Purely Political, James Buckley
That’s it. We’ve reached the breaking point. The collective “we” do not want to see or hear another septuagenarian or octogenarian politician speak another word, or worse, pontificate on what ails the planet and offer their “solutions” to those problems.
They are what ails the planet.
They are the problem.
Lifetime politician and now U.S. President Joe Biden is 78.
Lifetime politician and now Speaker of the U.S. House of Representatives Nancy Pelosi is 81.
U.S. Senate Majority Leader Chuck Schumer is 72 and has spent his entire life from the age of 23 in public office.
There are just too many old people in charge of everything, who hang around much too long. Most of these people have been in or close to power for the past, oh let’s just say 50 years.
In that time, the U.S. has gone from a financially solvent proud superpower to insolvency under their watch.

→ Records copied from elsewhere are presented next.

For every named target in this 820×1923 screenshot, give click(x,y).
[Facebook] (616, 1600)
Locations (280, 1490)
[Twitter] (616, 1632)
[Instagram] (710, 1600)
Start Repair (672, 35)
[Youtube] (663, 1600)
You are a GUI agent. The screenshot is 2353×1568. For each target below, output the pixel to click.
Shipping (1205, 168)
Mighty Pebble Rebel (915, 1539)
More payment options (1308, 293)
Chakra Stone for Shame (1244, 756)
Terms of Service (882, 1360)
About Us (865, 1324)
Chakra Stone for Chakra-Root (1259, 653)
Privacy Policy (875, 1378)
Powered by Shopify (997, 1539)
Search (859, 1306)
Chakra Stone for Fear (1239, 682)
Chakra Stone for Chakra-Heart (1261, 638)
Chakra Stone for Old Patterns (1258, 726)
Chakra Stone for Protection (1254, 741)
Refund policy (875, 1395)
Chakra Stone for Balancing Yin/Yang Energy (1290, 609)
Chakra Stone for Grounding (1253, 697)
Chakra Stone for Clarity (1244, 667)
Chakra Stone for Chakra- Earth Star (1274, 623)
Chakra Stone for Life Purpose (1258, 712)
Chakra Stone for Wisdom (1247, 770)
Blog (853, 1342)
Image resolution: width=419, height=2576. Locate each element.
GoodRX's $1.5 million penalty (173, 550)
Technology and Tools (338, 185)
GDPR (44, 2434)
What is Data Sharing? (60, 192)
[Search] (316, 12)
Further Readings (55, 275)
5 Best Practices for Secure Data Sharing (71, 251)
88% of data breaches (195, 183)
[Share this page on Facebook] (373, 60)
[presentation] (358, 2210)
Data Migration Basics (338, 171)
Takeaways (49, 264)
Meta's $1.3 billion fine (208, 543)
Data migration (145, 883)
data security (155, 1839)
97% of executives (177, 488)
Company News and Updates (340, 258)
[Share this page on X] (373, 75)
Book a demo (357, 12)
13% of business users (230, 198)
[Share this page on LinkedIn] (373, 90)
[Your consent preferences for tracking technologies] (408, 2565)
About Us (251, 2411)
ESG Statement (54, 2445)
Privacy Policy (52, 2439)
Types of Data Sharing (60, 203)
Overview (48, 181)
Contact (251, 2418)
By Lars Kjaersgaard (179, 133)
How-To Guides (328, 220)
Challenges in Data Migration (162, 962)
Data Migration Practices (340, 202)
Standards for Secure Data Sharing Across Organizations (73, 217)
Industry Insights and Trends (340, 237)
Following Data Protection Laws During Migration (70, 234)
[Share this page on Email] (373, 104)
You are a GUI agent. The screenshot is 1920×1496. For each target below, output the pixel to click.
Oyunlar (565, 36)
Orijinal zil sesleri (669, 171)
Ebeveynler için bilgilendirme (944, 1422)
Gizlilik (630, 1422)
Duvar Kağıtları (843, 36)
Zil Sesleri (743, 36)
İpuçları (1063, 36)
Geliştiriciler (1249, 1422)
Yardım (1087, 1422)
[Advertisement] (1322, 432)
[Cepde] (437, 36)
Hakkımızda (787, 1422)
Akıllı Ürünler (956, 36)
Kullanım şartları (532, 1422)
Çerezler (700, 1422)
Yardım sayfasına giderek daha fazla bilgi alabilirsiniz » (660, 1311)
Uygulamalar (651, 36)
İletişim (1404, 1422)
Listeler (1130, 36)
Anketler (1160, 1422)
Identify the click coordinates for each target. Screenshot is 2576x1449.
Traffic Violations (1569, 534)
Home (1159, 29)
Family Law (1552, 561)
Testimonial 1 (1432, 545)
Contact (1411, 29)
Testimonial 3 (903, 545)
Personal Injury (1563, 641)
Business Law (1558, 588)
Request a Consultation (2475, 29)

And they have the easiest job in the world: spending other people’s money. Except for personal gain, they have nothing worthwhile to brag about.
Don’t get me wrong, I revere the wisdom and experience of octogenarians and nonagenarians (Warren Buffet, for example, is 91), but as our doddering president would say, here’s the thing: This pampered well-fed, well-groomed, well-dressed, well-traveled, well-protected crowd should be tending gardens, babysitting grandchildren and doing exercises in tepid waist-deep water. They shouldn’t be running anything.
And they shouldn’t be berating anybody with “save the planet” bromides as they jet around the world stomping yeti-sized carbon footprints as they go.
Get them out of here!
Go home, tend to your flowers, paint, practice yoga, work on your shuffleboard game, but for God’s sake, leave the rest of us alone.
Let’s review the Constitutional age requirements for serving in Congress and the White House.
It is right up front in Article 1, Section 2:
“No Person shall be a Representative who shall not have attained to the Age of twenty five Years, and been seven Years a Citizen of the United States and who shall not, when elected, be an Inhabitant of that State in which he shall be chosen.”
Section 3:
“No Person shall be a Senator who shall not have attained to the Age of thirty Years, and been nine Years a Citizen of the United States, and who shall not, when elected, be an Inhabitant of that State for which he shall be chosen.”
Article 2, Section 1:
“No person except a natural born Citizen, or a Citizen of the United States at the time of the Adoption of this Constitution, shall be eligible to the Office of President; neither shall any Person be eligible to that Office who shall not have attained to the Age of thirty five Years, and been fourteen Years a Resident within the United States.”
That’s it; those are the age requirements for serving in Congress or in the White House, as written by young men (mostly in their 30s and 40s) in an age when life expectancy was probably somewhere around 50, if that. Statistics are hard to come by before the mid-1800s.
In any case, we do know that some of the founders lived long lives, such as John Adams (90), Thomas Jefferson (83), and Benjamin Franklin (84). But the average life span was considerably shorter. The Constitution’s drafters understood how important it was to have had some life experience before becoming an elected official at the highest level in the land.
They lived; they served; they left.
And that’s the way it ought to be.
We now have a gerontocracy in the United States, circa 2021. They’ve been there forever and just won’t give it up. They cling to the power and the perks, and their tenacity is making life hell for the rest of us.
When the heck are they going to leave?
Haven’t they done enough damage already?
Their “leadership” has made a pauper of our once wealthy country. They resemble a pack of deadbeat relatives scouring the old mansion for valuables they can steal and then sell after the old man dies.
Nancy Pelosi has served in the House of Representatives since 1987, some 34 years, going on 35. When is enough, enough? Do we have to see her with a walker slowly making her way to the podium to pound out yet another barrage of slanderous lies against her political opponents?
When and where does it end?
President Joe Biden will be 79 in November, but he looks and acts to be 90 already.
Thomas Jefferson was 58 when first elected in 1801 but was in his mid-30s when he helped write the Declaration of Independence in 1776.
John Adams was 62 when he was elected president (1797), but he too was a young man when he helped draft the Massachusetts Constitution — the model for the U.S. Constitution — in 1780.
George Washington was 57 when he became our first president in 1789 and served as general of the Continental Army at the age of 42.
In all those above cases, our presidents had the good grace to retire to their respective homes, though available for consultations and advice whenever needed or called upon.
Our current platoon of office holders doesn’t seem to be ready to head back home any time soon.
And that’s a shame because most of them are simply in the way. It’s understandable that Majority Leader Schumer, President Biden, Speaker Pelosi and gang don’t want to give up the advantages of office: the limos, the planes, the Secret Service protection, the prestige. All paid for out of the public purse.
Only Donald Trump, now 74, had pretty much everything he ever wanted before running for office, so he can continue to enjoy a rich and colorful life away from the Washington limelight.
It’s time for all these people to move along. And, if they had any consideration for others, they would.
But if they actually had any consideration for others, they wouldn’t have stayed in Washington that long in the first place.